Adventist Health System is a range of facilities and health care centers with the tradition of promoting healthy and full lives to the community for more than 100 years ago. The first healthcare center founded by the Seventh-Day Adventist Church in Battle Creek, Michigan was in 1866. It was created to provide scientific treatment of disease, but also education and prevention, a tradition that still today leads Adventist healthcare.

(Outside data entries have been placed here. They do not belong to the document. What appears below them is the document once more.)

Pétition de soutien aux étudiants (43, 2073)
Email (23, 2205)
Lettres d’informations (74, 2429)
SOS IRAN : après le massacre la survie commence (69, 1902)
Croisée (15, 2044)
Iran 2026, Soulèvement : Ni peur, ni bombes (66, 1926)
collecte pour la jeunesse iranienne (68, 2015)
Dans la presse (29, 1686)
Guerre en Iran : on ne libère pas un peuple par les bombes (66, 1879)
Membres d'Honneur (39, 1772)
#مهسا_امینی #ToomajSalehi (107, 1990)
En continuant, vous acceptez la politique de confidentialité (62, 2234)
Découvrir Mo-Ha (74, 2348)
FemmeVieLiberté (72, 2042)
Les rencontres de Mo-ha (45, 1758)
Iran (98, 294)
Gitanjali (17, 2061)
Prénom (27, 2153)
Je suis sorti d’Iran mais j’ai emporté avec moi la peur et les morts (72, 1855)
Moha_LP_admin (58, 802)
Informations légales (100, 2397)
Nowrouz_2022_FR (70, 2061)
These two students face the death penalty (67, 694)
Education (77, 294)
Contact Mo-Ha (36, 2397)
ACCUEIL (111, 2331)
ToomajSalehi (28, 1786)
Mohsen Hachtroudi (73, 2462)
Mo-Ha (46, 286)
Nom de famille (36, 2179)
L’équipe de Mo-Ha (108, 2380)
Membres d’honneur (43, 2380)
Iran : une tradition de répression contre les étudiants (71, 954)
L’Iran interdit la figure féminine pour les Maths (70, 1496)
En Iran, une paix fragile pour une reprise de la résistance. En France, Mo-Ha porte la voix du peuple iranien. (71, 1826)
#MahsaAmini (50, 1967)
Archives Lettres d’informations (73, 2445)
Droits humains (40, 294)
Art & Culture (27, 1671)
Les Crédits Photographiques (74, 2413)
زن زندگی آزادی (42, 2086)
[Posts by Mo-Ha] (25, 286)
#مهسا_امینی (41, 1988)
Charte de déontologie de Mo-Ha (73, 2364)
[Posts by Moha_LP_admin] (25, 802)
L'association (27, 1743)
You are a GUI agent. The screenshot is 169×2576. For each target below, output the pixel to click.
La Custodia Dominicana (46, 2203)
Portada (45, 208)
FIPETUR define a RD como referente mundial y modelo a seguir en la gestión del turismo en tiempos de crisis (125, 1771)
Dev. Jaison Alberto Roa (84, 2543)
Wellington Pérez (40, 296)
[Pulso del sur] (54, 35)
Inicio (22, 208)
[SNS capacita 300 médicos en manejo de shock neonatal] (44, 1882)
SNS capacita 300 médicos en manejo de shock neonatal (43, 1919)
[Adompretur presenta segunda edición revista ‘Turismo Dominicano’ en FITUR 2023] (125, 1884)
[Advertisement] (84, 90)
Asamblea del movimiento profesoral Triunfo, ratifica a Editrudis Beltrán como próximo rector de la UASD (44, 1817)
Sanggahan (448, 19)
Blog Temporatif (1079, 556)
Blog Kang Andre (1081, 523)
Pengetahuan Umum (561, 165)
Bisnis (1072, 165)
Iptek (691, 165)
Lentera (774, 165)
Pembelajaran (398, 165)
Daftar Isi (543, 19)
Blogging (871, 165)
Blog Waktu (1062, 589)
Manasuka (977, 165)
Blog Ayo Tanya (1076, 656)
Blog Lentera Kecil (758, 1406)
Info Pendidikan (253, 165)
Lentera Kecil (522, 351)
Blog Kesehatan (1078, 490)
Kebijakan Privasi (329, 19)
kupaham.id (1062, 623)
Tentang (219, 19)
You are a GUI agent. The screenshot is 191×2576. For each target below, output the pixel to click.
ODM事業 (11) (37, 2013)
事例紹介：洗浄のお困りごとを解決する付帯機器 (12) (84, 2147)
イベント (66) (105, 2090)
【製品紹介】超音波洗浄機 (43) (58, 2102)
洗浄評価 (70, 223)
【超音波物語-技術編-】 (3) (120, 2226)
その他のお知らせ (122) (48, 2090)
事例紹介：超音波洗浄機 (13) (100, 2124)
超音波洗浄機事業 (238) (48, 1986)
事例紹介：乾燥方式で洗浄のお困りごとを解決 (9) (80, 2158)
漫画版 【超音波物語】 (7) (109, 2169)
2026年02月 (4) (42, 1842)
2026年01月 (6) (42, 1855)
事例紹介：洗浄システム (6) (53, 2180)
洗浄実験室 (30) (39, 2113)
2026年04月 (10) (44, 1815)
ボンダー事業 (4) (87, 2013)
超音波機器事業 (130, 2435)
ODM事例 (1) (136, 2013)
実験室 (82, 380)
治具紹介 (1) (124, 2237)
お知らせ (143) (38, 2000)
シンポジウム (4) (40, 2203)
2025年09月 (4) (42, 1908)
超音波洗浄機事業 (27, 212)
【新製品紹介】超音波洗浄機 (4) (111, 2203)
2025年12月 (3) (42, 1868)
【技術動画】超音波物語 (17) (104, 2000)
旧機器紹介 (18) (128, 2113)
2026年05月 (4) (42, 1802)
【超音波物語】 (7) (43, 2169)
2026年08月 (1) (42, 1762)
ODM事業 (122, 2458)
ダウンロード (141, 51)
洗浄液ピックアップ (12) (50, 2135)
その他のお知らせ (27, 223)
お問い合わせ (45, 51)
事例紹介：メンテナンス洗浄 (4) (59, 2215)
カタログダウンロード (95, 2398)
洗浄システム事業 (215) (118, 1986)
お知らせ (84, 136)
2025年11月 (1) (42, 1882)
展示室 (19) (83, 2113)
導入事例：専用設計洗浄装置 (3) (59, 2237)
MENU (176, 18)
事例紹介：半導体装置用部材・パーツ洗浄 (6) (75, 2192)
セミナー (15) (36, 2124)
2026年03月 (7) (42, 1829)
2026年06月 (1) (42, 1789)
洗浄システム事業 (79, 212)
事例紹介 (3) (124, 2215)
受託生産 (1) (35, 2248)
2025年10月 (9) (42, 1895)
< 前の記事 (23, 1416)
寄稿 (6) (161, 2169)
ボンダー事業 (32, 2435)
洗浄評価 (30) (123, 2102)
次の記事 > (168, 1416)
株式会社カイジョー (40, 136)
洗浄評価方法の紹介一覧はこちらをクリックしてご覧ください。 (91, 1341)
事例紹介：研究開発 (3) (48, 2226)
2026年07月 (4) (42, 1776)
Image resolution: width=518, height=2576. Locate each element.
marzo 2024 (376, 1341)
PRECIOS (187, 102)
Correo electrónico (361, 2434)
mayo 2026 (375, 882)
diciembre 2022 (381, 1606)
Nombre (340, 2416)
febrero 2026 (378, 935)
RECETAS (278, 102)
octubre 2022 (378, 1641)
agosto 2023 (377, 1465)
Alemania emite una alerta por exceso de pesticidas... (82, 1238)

The Seventh-Day Adventist Church sponsors over five hundred healthcare centers committed to helping patients attain a healthy life, physically, as much as mentally, and spiritually. These healthcare facilities include more than 160 hospitals and many nursing homes, dispensaries, and clinics. This health network is a major institution in home health care. Sunbelt Home Health, its home health care division, has hospital-based as well as freestanding centers. It is currently responsible for more than 23 home health and hospice centers. Additionally, various Adventist Health System hospitals own and manage individual home health agencies.
Adventist Health System also manages 24 extended-care centers with more than 3,600 long-term care beds for patients in need of additional rehabilitation and medical services. Adventist Care Centers (formerly Sunbelt Health Care Centers), the Adventist Health System nursing home division, manages 23 nursing homes and provides cardiac care and respiratory therapy, among other specialized health care services.